EXERCISE TASK:
Copy out the lines starting at the one containing "Task: Click the" and ending at the one containing "Action: coord(385,1096)", offsetting every coordinate in the answers by 82. Leave out the pictures.

MATERIAL FOR THIS TASK:

####################

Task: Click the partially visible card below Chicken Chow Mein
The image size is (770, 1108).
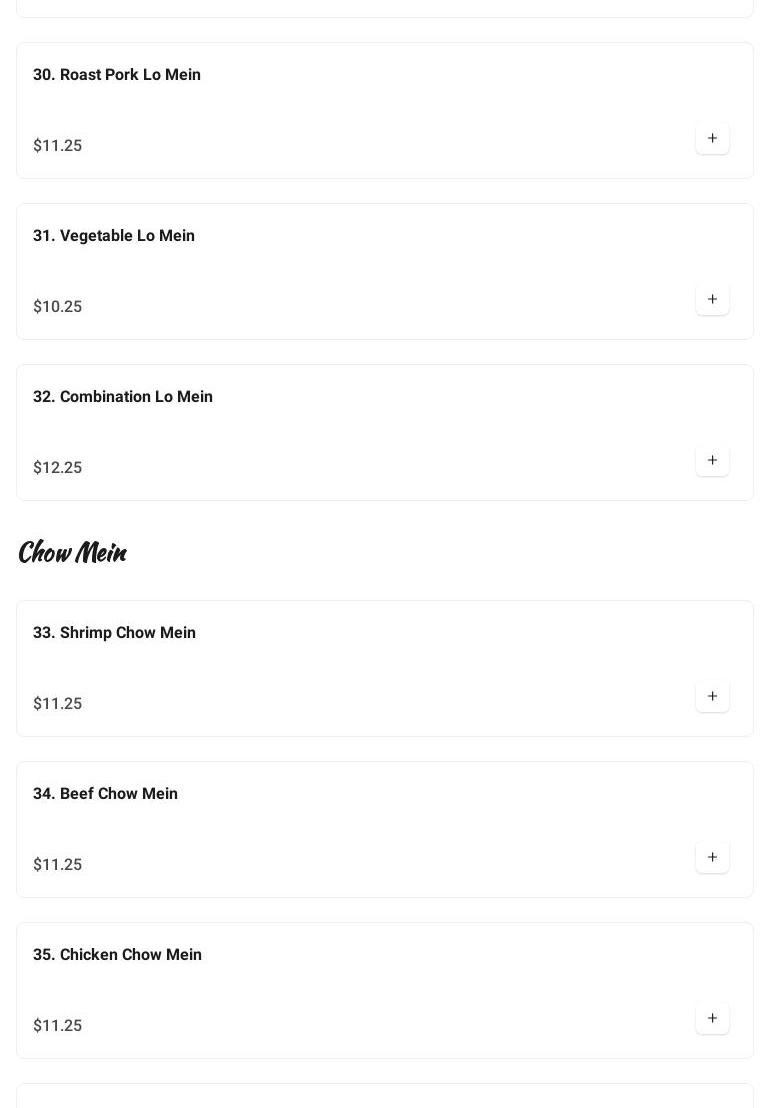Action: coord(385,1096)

####################

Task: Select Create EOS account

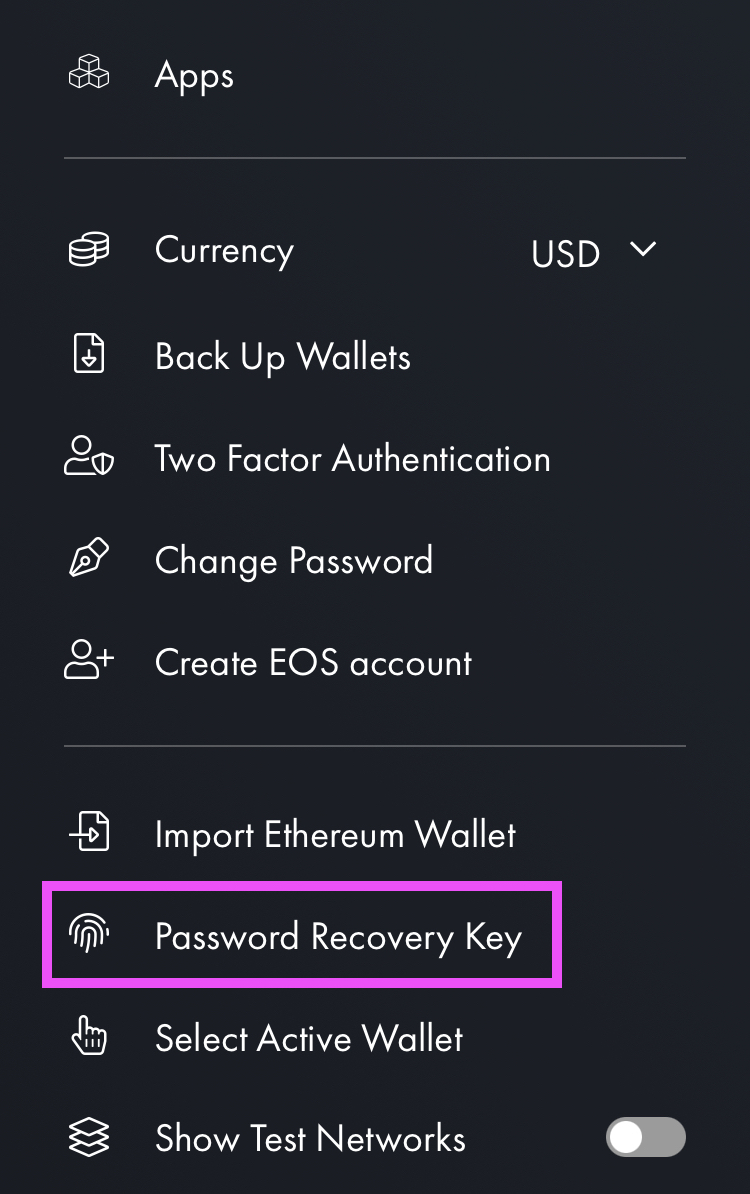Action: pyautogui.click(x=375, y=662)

####################

TASK RESPONSE:
Task: Click the partially visible card below Chicken Chow Mein
The image size is (770, 1108).
Action: coord(467,1178)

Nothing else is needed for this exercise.